Ok, in this incident lets consider them...is the players arm in an unnatural position where upon he is making himself bigger deliberately to block the ball? Yes - Penalty no further consideration around speed or distance required.

Am I two feet away from a player with my hands by my side and the ball hits my hand - considerations my arm is in a natural position ok....distance two feet away no time to react or remove my hand...speed hit forcefully no time to react - No penalty.

However in the incident shown- arm is in unnatural position in a deliberate attempt to make themselves bigger ...suck it up buttercup.....penalty all day long.

If I was standing with my two hands in the air like a keeper and the ball hits them is that a freekick/penalty? If I run up the pitch my arms out like an aeroplane and I clothes line an opponent standing two feet away it's ok because that's how I run?
 
What he said

I just want John Terry to be retrospectively punished for 1001 handballs where he slid in with his hands up like Pete Schmeichel.
I had Terry in mind. Some great saves he got away with.

So, its too close, too fast, where the arms are don't necessarily matter (according to the Law) but because a defender has had a ball blasted against him you've took the leap of faith he's intentionally handled that ball..... On the balance of probability your on very dodgy ground.

The law clearly says you must consider all of the above, not just one of them and start guessing intent to deliberately handle!!!

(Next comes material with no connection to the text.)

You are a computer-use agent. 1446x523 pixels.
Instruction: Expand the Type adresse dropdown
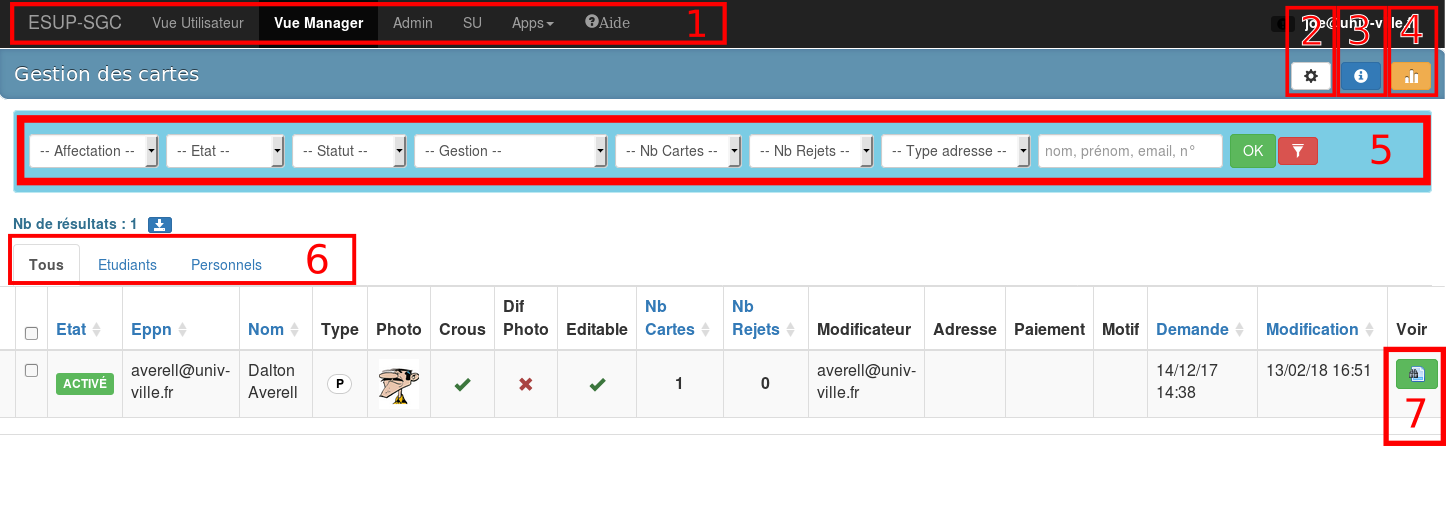tap(955, 151)
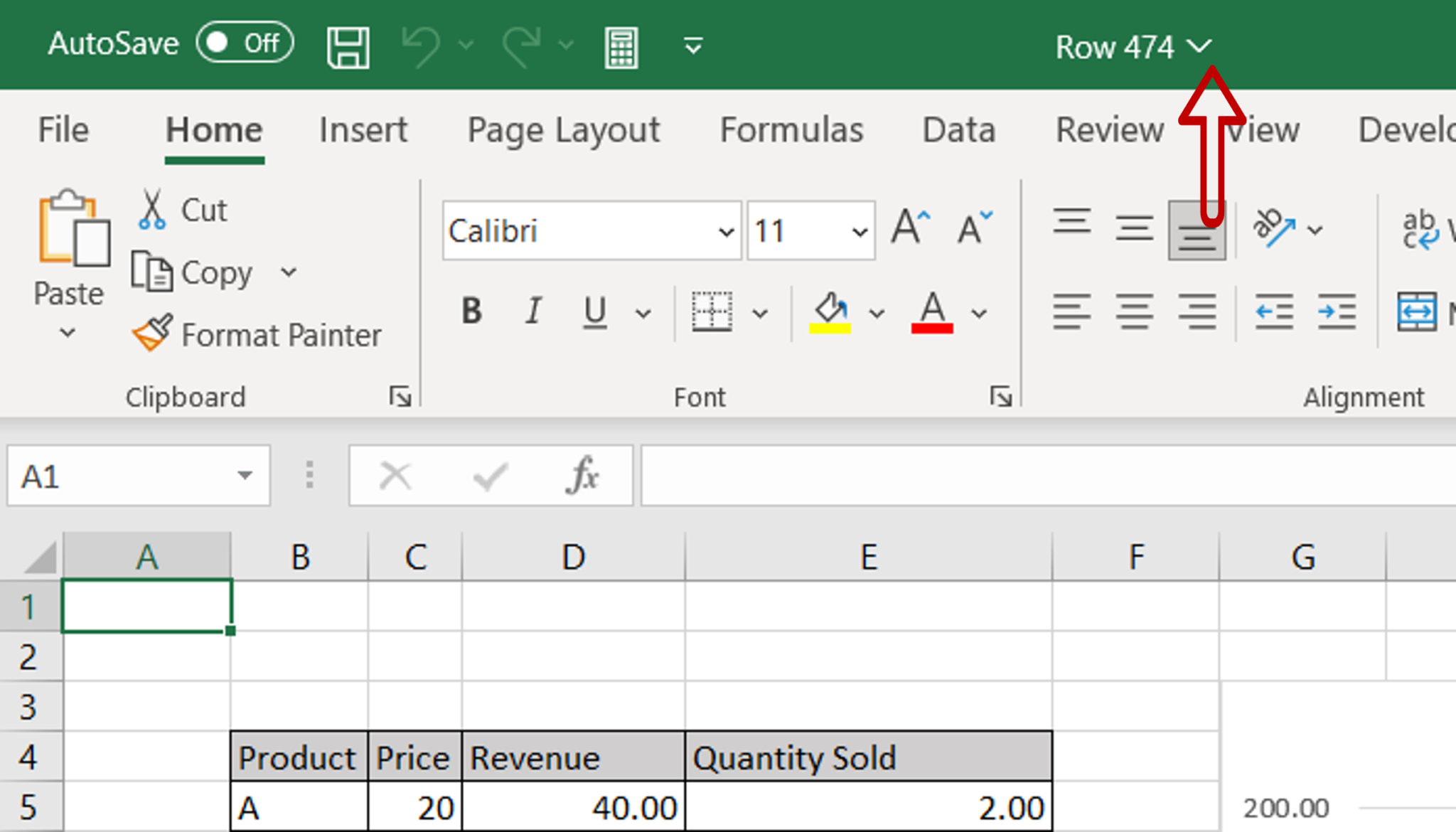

A bit of logic needed here. Re "the position of the hand does not necessarily mean that there is an infringement" - why is this mentioned at all? If the only considerations are movement and distance, this clause has no function at all. It's a clumsy construction - no better in the German (usually good for precision) which translates as "touching the ball is not in itself an offence". It means nothing - except to imply that the position of the hand may be relevant even if it's ball to hand and close.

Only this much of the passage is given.